◆ **Exercise instructions**
Copy, exactly and without additions, every line in the records below from the one holding "Task: Click the ETABS logo icon in title bar" through the one holding "Image resolution: width=1622", both ends included.
◇ ◇ ◇ ◇ ◇ ◇ ◇
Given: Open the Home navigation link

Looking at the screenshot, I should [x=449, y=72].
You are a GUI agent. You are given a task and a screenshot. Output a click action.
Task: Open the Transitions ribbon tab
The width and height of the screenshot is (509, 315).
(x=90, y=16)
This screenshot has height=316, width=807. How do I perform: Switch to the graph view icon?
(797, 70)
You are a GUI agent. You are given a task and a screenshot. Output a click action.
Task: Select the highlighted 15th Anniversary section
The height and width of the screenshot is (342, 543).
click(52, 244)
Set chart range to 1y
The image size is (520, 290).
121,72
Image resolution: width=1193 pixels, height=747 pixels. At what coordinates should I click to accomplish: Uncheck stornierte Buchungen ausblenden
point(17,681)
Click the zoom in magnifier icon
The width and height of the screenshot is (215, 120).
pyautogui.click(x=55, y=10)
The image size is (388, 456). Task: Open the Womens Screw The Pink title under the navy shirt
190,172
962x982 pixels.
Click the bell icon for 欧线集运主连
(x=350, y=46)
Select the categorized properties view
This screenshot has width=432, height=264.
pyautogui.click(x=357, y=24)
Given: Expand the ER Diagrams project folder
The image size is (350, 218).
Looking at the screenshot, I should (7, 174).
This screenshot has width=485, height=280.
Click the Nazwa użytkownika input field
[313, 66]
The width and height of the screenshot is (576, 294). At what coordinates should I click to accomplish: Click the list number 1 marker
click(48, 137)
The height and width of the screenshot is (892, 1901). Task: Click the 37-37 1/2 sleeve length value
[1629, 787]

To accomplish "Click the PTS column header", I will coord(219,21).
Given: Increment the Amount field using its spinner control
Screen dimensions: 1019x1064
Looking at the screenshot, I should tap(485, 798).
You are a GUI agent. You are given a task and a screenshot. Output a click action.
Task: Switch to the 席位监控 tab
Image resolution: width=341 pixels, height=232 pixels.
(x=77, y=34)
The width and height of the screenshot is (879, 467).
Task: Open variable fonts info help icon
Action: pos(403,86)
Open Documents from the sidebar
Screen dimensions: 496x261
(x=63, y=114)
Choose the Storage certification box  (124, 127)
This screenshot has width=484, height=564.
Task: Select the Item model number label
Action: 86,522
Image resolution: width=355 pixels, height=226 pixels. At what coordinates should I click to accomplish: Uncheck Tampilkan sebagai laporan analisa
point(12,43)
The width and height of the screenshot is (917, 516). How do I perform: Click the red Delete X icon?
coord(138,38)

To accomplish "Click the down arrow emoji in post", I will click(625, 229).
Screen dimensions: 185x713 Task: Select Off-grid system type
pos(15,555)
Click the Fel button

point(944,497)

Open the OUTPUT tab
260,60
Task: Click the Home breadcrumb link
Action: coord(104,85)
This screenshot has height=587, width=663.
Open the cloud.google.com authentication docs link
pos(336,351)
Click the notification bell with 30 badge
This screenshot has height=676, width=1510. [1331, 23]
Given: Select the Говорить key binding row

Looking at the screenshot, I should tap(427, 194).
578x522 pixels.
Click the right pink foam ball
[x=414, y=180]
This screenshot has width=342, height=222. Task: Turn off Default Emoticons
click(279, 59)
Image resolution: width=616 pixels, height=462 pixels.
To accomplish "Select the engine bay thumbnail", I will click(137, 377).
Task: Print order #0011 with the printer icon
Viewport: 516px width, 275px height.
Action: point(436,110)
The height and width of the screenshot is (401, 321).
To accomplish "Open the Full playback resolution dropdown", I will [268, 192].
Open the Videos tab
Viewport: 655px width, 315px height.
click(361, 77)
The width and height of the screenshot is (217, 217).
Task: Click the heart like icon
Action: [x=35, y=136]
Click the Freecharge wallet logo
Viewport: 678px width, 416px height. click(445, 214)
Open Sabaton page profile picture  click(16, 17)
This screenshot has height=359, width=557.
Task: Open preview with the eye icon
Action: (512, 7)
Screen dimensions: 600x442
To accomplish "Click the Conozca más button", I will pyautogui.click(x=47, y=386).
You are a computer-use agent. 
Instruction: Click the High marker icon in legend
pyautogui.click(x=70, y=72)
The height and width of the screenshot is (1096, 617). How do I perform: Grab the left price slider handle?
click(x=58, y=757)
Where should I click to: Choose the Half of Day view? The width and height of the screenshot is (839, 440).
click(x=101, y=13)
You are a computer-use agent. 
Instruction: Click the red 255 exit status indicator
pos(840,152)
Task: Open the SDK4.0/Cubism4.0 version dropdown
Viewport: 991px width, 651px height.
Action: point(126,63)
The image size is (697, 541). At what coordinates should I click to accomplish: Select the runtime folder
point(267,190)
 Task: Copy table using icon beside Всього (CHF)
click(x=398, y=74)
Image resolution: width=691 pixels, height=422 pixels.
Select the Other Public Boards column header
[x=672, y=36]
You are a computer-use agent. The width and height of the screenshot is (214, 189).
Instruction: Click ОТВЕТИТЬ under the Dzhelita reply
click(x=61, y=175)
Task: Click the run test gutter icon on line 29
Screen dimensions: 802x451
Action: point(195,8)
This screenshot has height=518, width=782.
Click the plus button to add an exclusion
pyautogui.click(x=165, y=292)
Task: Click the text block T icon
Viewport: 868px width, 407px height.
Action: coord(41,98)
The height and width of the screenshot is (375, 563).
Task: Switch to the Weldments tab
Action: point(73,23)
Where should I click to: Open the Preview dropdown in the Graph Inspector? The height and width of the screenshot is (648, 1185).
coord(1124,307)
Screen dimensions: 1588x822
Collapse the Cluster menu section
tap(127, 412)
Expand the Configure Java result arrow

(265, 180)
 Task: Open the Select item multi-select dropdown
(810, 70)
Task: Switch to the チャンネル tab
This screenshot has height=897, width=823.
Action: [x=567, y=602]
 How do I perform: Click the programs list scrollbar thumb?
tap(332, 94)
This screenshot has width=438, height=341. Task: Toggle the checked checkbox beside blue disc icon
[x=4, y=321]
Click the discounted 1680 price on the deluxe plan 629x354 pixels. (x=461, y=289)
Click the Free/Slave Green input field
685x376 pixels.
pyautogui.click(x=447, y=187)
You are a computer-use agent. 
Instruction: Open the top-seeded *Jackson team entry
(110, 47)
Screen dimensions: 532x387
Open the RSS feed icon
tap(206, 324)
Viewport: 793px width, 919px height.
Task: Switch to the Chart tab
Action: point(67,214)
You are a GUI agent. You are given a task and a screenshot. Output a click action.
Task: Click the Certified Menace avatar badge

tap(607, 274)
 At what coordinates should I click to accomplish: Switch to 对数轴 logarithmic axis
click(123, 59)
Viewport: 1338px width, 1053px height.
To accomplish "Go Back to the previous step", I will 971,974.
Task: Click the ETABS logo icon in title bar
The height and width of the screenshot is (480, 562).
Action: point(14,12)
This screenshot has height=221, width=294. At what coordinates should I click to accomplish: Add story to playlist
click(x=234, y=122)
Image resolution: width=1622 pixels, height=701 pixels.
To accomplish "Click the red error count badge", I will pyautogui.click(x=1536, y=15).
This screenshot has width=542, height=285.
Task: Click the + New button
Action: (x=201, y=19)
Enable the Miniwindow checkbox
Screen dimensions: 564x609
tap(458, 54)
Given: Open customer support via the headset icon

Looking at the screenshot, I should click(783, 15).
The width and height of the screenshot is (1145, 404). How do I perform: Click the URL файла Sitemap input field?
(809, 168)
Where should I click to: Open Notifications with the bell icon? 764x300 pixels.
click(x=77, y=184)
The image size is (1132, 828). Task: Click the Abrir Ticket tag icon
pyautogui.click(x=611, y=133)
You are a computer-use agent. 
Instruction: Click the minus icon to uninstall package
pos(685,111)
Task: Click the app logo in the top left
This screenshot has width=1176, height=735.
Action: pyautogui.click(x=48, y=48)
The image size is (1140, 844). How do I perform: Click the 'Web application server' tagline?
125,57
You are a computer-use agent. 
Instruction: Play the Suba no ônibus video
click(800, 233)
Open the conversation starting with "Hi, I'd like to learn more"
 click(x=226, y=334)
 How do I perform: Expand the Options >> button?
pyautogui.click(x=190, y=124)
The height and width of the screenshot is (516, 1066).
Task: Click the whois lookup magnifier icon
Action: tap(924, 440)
◇ ◇ ◇ ◇ ◇ ◇ ◇
◆ **Response to this task**
Task: Click the ETABS logo icon in title bar
The height and width of the screenshot is (480, 562).
Action: point(14,12)
This screenshot has height=221, width=294. At what coordinates should I click to accomplish: Add story to playlist
click(x=234, y=122)
Image resolution: width=1622 pixels, height=701 pixels.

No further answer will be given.